I am looking for some people to collaborate with on a haunted attraction in north west Missouri. I live in Maryville. I have had 2 haunts on my own and have a lot of know how and equipment. I will not be able to have a haunt in 2013 because it has just become too much work. I need some like minded individuals who like haunting and are not afraid of the work that it takes to pull a haunted attraction off. Contact me and lets get going for a 2014 haunt. If you are up for a real challenge we can talk about maybe doing the 2013 haunt. I have a building for use in Maryville. Chat me up and lets get to know each other.


----------



## Mike Steinke (Jul 27, 2013)

*Looking for a Haunted Attraction Partner*

Hello Everyone

I am looking for someone who would be interested in building a haunted attraction with me in Maryville Missouri. There is no Financial investment required for this opportunity. I have use of a 40' x 165' building (6600 sq ft). It is almost completely open concept (blank canvas). The building is located one block off of the square in downtown Maryville Mo. It is also the only haunted attraction from Kansas City Mo to Omaha Neb. Demographically there are 195,000 potential customers within a 50 mile radius of the location. I need someone who will help me plan and build this into a haunted house. You must be creative and willing to help build the rooms and props.
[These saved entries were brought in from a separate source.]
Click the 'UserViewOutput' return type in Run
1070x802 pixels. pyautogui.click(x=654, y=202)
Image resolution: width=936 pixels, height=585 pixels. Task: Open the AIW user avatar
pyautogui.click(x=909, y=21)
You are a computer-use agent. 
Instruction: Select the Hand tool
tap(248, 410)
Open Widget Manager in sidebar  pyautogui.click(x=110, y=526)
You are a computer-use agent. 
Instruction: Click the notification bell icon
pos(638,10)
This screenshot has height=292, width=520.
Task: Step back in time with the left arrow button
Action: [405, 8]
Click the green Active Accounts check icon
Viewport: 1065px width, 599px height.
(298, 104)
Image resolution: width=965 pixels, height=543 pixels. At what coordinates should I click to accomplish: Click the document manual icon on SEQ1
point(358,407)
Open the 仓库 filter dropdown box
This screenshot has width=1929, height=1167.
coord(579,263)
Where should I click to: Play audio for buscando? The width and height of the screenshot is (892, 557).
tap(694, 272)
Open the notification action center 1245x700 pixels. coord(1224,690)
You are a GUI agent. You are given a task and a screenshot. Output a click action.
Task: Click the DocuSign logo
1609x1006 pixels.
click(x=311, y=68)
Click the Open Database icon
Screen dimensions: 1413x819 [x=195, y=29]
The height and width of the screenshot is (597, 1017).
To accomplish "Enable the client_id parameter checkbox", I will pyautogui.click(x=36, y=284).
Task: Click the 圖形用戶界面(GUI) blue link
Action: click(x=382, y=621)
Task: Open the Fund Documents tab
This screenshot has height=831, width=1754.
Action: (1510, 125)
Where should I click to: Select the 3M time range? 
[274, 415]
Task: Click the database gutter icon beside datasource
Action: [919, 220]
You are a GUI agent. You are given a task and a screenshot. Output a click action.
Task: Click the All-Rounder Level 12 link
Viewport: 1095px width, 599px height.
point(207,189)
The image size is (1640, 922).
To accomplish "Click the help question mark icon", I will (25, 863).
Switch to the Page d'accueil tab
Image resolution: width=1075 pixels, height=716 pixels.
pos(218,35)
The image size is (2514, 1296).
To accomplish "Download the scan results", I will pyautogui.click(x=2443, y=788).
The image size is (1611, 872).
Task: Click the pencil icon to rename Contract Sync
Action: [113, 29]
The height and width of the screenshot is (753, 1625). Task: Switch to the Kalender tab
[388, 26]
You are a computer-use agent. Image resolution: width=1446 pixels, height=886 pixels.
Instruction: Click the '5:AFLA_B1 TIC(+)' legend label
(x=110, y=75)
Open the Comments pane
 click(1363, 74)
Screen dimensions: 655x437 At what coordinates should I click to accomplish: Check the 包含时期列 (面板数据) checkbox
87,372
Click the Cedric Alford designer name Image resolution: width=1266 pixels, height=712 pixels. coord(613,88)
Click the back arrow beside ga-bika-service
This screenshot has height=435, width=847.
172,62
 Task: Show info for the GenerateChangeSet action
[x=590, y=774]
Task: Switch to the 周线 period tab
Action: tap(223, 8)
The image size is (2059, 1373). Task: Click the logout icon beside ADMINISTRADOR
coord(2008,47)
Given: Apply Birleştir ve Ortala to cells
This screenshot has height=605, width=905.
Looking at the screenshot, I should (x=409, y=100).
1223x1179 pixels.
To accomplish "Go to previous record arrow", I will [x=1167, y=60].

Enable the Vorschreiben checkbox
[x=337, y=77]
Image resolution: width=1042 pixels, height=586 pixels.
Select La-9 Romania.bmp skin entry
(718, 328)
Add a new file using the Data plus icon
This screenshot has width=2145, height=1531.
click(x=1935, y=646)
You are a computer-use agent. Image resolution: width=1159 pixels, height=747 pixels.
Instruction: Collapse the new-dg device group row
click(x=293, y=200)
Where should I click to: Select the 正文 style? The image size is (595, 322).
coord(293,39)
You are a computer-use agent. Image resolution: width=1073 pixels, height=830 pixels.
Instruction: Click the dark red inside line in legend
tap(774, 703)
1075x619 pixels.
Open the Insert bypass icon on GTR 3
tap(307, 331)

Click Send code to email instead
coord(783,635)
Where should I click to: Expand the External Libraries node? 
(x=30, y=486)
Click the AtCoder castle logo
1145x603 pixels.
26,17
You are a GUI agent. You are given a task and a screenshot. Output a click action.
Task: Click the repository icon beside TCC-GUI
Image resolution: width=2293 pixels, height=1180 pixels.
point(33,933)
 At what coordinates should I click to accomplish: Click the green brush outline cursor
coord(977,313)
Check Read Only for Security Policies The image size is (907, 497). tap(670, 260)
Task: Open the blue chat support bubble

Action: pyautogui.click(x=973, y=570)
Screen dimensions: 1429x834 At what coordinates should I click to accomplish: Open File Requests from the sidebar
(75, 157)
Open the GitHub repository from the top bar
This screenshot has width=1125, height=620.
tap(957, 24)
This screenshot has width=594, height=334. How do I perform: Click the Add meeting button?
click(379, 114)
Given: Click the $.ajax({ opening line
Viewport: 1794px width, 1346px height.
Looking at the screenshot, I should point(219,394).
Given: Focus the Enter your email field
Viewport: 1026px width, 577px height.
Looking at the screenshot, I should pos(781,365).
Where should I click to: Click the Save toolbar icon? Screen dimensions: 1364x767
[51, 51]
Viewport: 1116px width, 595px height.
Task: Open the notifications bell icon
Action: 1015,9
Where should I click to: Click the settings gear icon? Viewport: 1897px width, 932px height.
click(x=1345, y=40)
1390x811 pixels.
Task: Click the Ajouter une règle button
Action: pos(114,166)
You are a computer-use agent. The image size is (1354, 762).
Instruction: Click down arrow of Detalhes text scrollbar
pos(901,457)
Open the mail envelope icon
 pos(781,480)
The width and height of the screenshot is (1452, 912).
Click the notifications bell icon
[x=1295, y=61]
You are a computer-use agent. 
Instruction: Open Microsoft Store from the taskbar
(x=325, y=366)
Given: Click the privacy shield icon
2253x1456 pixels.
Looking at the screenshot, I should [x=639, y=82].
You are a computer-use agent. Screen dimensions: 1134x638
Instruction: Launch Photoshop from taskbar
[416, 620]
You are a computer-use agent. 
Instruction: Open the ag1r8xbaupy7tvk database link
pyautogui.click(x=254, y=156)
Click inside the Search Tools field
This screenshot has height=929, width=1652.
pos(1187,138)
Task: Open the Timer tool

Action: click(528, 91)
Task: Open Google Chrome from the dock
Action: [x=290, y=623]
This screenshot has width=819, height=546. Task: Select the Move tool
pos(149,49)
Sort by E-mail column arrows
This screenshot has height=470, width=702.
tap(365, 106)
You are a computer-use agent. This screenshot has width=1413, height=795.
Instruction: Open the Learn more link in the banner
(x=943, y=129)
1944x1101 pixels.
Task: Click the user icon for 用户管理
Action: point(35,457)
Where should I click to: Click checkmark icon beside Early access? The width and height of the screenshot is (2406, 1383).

Most importantly I need someone who is enthusiastic about haunting and operating a haunted house. I need someone that I can bounce ideas back and forth with. Contact me here and lets get this ball rolling.


----------



## MapThePlanet (Nov 12, 2010)

Love the idea, you may want to check the name of your haunt though. I do know of another "3rd Street Asylum" that is located in Bonner Springs. I have no affiliation with them, however....
I can help or advise via the net or phone...It's a bit of a drive to be there in person. Hope that you can find someone willing to be hands on!


----------



## Mike Steinke (Jul 27, 2013)

Thank You MTP. I may have to take you up on that. I got a new source for large cardboard boxes today. 46" x 46". The one down side to the building I am using. Is that I only have it for one month out of the year. Which means setting up and tearing down. Then there is the storage issue. However I am working through it


----------



## Mike Steinke (Jul 27, 2013)

By the way... where are you from??


----------



## scareme (Aug 29, 2006)

Isn't storage always an issue? If you ever get that one figured out let me know.


----------



## MapThePlanet (Nov 12, 2010)

I am originally from Arkansas, however, I live in Overland Park KS now...not THAT far away from you. I'm also a member of Kansas City Home Haunters, https://www.facebook.com/groups/KCHomeHaunters/


----------